■ WRITTEN EXERCISE
Put the lines from the start of the listing through the line containing "will (x=396, y=305).", inclusive, into a numbered list, leaving out any blank lines.

━━ DATA FOR THIS TASK ━━

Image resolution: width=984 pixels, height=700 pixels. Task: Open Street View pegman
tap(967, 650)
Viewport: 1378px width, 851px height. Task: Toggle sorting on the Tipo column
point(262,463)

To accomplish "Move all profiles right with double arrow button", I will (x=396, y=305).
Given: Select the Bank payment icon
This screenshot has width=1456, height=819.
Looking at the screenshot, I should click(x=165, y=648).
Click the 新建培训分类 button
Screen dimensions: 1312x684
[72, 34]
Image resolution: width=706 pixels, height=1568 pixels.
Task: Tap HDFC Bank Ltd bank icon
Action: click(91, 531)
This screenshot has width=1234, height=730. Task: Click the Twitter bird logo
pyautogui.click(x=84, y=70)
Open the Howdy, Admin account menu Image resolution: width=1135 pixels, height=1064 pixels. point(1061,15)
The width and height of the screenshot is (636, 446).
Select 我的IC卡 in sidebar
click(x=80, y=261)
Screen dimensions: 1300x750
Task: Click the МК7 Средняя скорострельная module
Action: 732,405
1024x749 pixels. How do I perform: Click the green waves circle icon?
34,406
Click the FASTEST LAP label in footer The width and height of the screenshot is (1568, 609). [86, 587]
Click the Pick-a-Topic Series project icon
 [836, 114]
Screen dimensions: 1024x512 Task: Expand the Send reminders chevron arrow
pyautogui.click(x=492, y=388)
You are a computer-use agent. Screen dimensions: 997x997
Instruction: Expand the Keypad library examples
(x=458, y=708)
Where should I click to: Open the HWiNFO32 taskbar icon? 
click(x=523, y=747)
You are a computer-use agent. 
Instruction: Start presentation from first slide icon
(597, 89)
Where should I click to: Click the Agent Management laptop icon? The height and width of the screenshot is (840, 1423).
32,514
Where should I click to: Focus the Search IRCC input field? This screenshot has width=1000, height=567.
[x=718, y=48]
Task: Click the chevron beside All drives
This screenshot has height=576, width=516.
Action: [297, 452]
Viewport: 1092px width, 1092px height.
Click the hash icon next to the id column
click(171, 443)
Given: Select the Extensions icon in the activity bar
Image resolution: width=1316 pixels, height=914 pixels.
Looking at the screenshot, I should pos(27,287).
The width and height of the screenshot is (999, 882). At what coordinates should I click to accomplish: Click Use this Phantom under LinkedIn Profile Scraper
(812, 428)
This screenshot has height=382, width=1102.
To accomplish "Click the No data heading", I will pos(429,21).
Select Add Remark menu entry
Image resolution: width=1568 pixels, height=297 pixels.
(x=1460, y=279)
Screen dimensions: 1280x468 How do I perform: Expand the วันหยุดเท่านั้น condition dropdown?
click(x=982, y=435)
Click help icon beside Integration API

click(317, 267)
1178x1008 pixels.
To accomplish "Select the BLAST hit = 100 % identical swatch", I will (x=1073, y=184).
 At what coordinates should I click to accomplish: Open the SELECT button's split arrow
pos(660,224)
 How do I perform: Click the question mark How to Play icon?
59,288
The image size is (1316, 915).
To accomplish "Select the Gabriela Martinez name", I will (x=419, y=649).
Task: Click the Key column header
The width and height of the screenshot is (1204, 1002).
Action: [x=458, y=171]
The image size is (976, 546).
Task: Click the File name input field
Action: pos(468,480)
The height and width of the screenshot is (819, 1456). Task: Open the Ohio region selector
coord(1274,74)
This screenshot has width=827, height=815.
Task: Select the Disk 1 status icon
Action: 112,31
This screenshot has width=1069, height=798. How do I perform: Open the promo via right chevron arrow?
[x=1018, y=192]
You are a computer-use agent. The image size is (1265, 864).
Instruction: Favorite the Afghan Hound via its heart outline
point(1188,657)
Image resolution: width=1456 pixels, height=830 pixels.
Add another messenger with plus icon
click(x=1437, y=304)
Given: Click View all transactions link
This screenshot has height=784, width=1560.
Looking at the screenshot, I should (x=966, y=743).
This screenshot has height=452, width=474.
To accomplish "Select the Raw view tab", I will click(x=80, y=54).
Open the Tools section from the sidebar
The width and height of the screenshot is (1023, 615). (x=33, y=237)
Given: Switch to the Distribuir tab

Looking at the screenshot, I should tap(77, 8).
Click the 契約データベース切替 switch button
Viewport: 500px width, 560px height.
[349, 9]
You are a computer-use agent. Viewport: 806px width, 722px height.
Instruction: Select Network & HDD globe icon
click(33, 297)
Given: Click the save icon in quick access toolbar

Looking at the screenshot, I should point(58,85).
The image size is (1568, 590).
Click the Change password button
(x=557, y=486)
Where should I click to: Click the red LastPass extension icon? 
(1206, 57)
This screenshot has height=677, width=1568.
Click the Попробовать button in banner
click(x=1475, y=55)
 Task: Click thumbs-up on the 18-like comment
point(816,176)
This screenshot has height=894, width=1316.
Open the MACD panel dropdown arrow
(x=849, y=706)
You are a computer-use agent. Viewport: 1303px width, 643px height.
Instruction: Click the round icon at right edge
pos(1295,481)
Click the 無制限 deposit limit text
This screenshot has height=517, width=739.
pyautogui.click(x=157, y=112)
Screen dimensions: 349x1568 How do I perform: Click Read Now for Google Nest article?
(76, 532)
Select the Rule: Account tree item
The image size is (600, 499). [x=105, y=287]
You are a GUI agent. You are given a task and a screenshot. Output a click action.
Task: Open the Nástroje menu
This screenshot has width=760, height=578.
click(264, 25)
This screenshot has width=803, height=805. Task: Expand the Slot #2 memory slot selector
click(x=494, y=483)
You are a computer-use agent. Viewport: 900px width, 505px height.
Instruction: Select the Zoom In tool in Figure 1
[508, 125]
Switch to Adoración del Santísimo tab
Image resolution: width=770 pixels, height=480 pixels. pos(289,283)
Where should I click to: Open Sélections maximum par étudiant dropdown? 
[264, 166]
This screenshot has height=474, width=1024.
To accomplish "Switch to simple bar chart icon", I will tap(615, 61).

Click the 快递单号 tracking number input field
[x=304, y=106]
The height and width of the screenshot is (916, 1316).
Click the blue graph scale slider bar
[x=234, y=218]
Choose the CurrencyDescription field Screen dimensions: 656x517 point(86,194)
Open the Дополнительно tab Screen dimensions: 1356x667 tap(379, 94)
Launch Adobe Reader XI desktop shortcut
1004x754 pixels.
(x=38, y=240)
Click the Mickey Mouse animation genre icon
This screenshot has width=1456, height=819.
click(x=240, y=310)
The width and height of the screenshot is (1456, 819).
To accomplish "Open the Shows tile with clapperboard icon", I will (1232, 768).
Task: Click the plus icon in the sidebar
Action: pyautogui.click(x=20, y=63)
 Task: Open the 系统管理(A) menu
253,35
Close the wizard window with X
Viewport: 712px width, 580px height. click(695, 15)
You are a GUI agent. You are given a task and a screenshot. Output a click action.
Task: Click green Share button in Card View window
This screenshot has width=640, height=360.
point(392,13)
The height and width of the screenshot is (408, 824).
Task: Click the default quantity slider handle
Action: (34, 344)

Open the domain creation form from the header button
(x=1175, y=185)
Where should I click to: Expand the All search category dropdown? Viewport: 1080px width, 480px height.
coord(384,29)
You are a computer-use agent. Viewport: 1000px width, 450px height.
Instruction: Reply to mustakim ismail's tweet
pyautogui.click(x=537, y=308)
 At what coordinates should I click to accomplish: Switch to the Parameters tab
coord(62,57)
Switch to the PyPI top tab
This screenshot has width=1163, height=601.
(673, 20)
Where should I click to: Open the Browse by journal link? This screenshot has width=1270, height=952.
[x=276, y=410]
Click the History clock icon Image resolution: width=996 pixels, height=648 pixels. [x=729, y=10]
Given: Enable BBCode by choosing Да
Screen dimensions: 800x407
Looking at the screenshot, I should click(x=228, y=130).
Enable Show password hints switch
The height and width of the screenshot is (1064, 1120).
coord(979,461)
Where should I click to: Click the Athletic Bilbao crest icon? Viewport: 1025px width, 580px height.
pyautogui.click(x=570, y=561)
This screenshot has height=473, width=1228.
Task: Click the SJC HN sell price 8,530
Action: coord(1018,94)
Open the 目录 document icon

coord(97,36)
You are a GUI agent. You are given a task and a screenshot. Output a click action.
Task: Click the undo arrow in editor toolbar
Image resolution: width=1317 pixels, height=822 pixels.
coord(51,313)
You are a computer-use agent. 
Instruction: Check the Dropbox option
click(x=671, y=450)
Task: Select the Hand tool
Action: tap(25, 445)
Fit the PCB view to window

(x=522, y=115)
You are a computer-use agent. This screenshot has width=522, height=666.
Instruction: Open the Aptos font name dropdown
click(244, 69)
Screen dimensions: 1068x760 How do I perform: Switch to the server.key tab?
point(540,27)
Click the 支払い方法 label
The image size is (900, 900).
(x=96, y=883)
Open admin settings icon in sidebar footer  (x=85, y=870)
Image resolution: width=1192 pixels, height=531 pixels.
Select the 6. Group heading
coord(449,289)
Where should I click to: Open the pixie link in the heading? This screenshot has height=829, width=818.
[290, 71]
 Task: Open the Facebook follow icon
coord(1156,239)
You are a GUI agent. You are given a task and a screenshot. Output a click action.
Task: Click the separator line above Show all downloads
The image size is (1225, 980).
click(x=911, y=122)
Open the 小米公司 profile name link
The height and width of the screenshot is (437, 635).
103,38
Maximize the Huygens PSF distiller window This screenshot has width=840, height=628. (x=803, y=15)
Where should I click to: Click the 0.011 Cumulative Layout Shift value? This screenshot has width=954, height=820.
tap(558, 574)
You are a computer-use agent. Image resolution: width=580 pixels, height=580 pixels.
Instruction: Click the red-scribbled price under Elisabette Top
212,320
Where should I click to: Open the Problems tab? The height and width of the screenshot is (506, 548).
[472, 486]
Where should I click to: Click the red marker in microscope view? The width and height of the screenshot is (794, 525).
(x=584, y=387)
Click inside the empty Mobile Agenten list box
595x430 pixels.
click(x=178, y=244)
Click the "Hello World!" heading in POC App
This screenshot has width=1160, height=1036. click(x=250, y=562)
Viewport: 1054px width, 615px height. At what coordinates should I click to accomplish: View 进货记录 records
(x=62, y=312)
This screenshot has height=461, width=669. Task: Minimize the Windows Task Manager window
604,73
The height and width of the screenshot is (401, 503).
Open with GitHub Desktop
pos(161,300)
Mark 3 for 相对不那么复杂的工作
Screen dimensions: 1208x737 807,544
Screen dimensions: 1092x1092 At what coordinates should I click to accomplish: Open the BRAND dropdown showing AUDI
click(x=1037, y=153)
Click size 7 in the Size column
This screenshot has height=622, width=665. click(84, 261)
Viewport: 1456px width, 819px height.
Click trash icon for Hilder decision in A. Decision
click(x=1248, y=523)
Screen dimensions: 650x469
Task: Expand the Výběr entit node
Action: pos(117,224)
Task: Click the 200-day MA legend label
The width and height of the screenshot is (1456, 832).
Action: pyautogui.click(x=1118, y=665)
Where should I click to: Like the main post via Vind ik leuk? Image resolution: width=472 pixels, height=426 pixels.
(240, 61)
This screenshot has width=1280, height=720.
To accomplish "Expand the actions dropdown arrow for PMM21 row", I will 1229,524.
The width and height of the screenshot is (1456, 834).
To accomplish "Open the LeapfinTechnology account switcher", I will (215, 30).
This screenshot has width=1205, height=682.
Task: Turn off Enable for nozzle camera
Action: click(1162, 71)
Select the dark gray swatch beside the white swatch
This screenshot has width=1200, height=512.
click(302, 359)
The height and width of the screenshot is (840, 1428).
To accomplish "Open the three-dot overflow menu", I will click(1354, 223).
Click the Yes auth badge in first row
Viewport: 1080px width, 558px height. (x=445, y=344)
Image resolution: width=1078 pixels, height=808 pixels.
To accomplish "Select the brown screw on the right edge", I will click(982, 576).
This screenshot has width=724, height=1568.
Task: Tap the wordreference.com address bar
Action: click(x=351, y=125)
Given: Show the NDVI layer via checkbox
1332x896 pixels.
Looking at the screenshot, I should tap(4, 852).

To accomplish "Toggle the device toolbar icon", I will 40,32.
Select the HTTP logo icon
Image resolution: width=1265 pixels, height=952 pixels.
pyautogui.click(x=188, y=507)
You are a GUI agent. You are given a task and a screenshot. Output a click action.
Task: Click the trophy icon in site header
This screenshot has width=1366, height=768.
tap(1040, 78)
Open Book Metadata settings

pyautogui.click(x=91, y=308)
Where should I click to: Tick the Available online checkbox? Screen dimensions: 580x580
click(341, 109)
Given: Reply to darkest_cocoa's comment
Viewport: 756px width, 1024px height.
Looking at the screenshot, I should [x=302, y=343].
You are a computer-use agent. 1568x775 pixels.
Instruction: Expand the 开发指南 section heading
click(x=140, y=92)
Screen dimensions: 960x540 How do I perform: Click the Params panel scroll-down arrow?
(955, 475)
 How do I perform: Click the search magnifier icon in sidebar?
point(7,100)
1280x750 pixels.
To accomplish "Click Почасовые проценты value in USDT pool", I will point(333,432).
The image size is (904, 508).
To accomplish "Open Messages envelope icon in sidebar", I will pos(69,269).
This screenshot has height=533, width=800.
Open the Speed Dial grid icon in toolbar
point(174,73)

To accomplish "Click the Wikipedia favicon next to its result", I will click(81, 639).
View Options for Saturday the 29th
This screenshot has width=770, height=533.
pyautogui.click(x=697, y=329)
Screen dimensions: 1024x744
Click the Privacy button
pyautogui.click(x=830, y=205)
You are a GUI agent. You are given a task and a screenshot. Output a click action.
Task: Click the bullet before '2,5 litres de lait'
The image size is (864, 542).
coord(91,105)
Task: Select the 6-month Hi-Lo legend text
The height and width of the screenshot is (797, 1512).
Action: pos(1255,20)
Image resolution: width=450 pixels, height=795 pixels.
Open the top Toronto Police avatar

━━━

■ RESPONSE BELOW
1. Image resolution: width=984 pixels, height=700 pixels. Task: Open Street View pegman
2. tap(967, 650)
3. Viewport: 1378px width, 851px height. Task: Toggle sorting on the Tipo column
4. point(262,463)
5. To accomplish "Move all profiles right with double arrow button", I will (x=396, y=305).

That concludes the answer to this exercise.